▶ _Directions_:
Can you reproduce the data below line for line, changing nothing?

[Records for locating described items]
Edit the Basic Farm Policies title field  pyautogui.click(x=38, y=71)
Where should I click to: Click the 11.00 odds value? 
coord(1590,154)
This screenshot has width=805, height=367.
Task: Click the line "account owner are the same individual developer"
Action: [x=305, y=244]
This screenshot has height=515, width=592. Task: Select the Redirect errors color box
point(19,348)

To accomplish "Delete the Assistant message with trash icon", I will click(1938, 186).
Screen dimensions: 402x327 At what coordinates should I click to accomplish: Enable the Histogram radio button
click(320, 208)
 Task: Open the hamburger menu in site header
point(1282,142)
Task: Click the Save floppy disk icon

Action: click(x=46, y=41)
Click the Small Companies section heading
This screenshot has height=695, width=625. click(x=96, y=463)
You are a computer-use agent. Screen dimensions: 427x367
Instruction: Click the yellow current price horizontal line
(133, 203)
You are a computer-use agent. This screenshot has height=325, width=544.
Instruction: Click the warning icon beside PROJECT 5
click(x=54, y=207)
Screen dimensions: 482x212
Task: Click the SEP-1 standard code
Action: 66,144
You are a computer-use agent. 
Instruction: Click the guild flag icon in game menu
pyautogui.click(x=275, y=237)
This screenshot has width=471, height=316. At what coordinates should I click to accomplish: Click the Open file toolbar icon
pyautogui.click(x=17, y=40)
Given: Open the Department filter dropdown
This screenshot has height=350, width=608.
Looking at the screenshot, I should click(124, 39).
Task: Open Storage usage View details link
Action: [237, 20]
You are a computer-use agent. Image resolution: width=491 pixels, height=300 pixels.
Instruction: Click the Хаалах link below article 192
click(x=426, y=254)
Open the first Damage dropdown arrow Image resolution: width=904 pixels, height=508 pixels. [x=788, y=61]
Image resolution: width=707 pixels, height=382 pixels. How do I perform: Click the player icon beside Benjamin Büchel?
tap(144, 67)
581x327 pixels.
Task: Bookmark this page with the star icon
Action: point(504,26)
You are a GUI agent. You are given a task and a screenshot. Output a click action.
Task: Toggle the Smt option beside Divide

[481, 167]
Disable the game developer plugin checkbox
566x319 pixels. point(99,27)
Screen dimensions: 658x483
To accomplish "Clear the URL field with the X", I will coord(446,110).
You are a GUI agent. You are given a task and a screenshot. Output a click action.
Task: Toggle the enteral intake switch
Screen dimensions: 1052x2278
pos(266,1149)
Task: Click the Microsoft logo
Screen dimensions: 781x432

▶ _Solution to this exercise_:
Edit the Basic Farm Policies title field  pyautogui.click(x=38, y=71)
Where should I click to: Click the 11.00 odds value? 
coord(1590,154)
This screenshot has width=805, height=367.
Task: Click the line "account owner are the same individual developer"
Action: [x=305, y=244]
This screenshot has height=515, width=592. Task: Select the Redirect errors color box
point(19,348)

To accomplish "Delete the Assistant message with trash icon", I will click(1938, 186).
Screen dimensions: 402x327 At what coordinates should I click to accomplish: Enable the Histogram radio button
click(320, 208)
 Task: Open the hamburger menu in site header
point(1282,142)
Task: Click the Save floppy disk icon

Action: click(x=46, y=41)
Click the Small Companies section heading
This screenshot has height=695, width=625. click(x=96, y=463)
You are a computer-use agent. Screen dimensions: 427x367
Instruction: Click the yellow current price horizontal line
(133, 203)
You are a computer-use agent. This screenshot has height=325, width=544.
Instruction: Click the warning icon beside PROJECT 5
click(x=54, y=207)
Screen dimensions: 482x212
Task: Click the SEP-1 standard code
Action: 66,144
You are a computer-use agent. 
Instruction: Click the guild flag icon in game menu
pyautogui.click(x=275, y=237)
This screenshot has width=471, height=316. At what coordinates should I click to accomplish: Click the Open file toolbar icon
pyautogui.click(x=17, y=40)
Given: Open the Department filter dropdown
This screenshot has height=350, width=608.
Looking at the screenshot, I should click(124, 39).
Task: Open Storage usage View details link
Action: [237, 20]
You are a computer-use agent. Image resolution: width=491 pixels, height=300 pixels.
Instruction: Click the Хаалах link below article 192
click(x=426, y=254)
Open the first Damage dropdown arrow Image resolution: width=904 pixels, height=508 pixels. [x=788, y=61]
Image resolution: width=707 pixels, height=382 pixels. How do I perform: Click the player icon beside Benjamin Büchel?
tap(144, 67)
581x327 pixels.
Task: Bookmark this page with the star icon
Action: point(504,26)
You are a GUI agent. You are given a task and a screenshot. Output a click action.
Task: Toggle the Smt option beside Divide

[481, 167]
Disable the game developer plugin checkbox
566x319 pixels. point(99,27)
Screen dimensions: 658x483
To accomplish "Clear the URL field with the X", I will coord(446,110).
You are a GUI agent. You are given a task and a screenshot. Output a click action.
Task: Toggle the enteral intake switch
Screen dimensions: 1052x2278
pos(266,1149)
Task: Click the Microsoft logo
Screen dimensions: 781x432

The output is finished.